Cybercondria? E’ il disturbo che affligge il malato immaginario dell’era moderna, quella persona che dopo aver letto in rete la scheda di una malattia o un articolo in rete in conferma di alcuni sintomi che prova immediatamente pensa di essere affetto da una patologia, spesso grave.
Vogliamo definirla ipocondria 2.0? E’ forse la definizione migliore. Ed è in pratica uno dei lati negativi dello sbarco della medicina in internet. Vengono chiamati cybercondriaci e di diverso dai “normali” ipocondriaci non hanno nulla, salvo un più facile accesso alle informazioni relative ai sintomi che si convincono di provare ed ai siti nei quali dare sfogo alle proprie preoccupazioni sullo stato di salute nel quale versano.
Attenzione, si tratta di un “morbo” equamente diffuso in tutto il mondo. In America è addirittura stimato che colpisca l’80% della popolazione, mentre nel nostro paese la percentuale scende ad un 32,4% circa: dato preoccupante, ma non eccessivo. Il problema rappresentato dalla cybercondria è l’amplificazione degli stati d’ansia ai quali le persone si trovano sottoposte. Partendo da un articolo trovato in rete si convincono di soffrire di un determinato problema e iniziano a prenotare ed a sottoporsi a visite specialistiche non necessarie.

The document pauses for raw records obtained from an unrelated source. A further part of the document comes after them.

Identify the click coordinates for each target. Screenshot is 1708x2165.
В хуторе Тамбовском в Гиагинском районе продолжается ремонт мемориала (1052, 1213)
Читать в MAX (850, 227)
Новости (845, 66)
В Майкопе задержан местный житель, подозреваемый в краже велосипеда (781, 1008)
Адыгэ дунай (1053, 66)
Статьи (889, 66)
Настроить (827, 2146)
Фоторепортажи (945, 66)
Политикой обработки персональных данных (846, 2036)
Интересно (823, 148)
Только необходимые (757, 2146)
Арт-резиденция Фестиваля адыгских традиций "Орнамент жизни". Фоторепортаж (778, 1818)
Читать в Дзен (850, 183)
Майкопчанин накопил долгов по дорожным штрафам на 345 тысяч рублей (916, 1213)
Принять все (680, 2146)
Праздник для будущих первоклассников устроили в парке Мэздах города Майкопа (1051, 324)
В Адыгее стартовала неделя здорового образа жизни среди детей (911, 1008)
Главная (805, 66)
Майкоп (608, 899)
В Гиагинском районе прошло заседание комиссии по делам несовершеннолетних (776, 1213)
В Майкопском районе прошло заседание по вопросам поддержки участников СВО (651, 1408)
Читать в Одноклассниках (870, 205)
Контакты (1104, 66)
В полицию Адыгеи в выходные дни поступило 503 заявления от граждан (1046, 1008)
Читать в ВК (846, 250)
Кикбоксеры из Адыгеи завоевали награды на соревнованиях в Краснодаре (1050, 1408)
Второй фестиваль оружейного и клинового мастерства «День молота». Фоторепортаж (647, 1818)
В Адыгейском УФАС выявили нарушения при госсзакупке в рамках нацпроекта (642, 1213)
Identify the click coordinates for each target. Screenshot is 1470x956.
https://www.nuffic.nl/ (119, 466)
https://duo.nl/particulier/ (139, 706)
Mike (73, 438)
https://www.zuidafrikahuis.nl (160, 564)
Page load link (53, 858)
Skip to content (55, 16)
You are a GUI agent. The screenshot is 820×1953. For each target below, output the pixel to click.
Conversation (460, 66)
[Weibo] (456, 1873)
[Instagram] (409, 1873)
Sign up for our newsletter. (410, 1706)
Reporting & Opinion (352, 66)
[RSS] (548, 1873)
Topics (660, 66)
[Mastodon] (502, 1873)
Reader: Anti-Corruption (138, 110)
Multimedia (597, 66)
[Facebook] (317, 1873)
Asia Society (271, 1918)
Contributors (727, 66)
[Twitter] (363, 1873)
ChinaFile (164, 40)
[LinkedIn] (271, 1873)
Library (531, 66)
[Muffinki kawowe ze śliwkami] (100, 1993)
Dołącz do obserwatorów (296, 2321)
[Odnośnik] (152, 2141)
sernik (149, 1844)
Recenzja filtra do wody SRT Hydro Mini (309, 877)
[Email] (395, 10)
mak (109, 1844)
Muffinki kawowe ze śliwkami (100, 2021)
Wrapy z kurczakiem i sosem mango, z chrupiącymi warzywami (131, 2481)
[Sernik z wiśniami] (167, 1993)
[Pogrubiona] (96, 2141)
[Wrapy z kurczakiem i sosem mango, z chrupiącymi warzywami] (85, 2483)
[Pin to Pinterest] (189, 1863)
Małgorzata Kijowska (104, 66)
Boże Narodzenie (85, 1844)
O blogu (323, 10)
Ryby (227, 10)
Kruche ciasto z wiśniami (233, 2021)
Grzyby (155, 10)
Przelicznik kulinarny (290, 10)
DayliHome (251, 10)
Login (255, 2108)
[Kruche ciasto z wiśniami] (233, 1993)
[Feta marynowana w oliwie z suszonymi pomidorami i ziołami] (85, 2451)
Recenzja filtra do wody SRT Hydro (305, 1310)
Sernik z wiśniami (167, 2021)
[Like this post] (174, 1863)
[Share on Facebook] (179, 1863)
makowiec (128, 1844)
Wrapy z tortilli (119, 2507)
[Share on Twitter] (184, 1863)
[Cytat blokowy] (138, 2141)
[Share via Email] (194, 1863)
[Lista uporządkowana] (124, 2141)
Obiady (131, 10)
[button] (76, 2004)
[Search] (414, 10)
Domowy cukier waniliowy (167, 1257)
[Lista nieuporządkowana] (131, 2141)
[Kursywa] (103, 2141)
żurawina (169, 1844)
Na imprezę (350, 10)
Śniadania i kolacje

A dare un idea abbastanza precisa del problema ci ha pensato una ricerca pubblicata recentemente sulla rivista di settore Cyberpsychology, Behavior and Social Networking e condotta dal professor Thomas Fergus della Baylor University di Waco, in Texas. Secondo il luminare la versione cybernetica dell’ipocondria può essere ancora più pericolosa di quella tradizionale. Commenta infatti:
Se io sono un tipo che non ama rimanere nell’incertezza quando si tratta della propria salute, la cybercondria non può che aumentare il mio stato di ansia perché mi spinge a fare continue ricerche online, a monitorare il mio corpo per scoprire nuovi sintomi o ad andare dal dottore con maggiore frequenza, diventando una sorta di circolo vizioso. Per fare un esempio, se avessi un bernoccolo in testa e mi capitasse di navigare su un sito di lesioni cerebrali da trauma, potrei arrivare a convincermi che la causa sia quella.
La ricerca si è avvalsa di un campione di studio di 529 persone di diversa età ed estrazione sociale.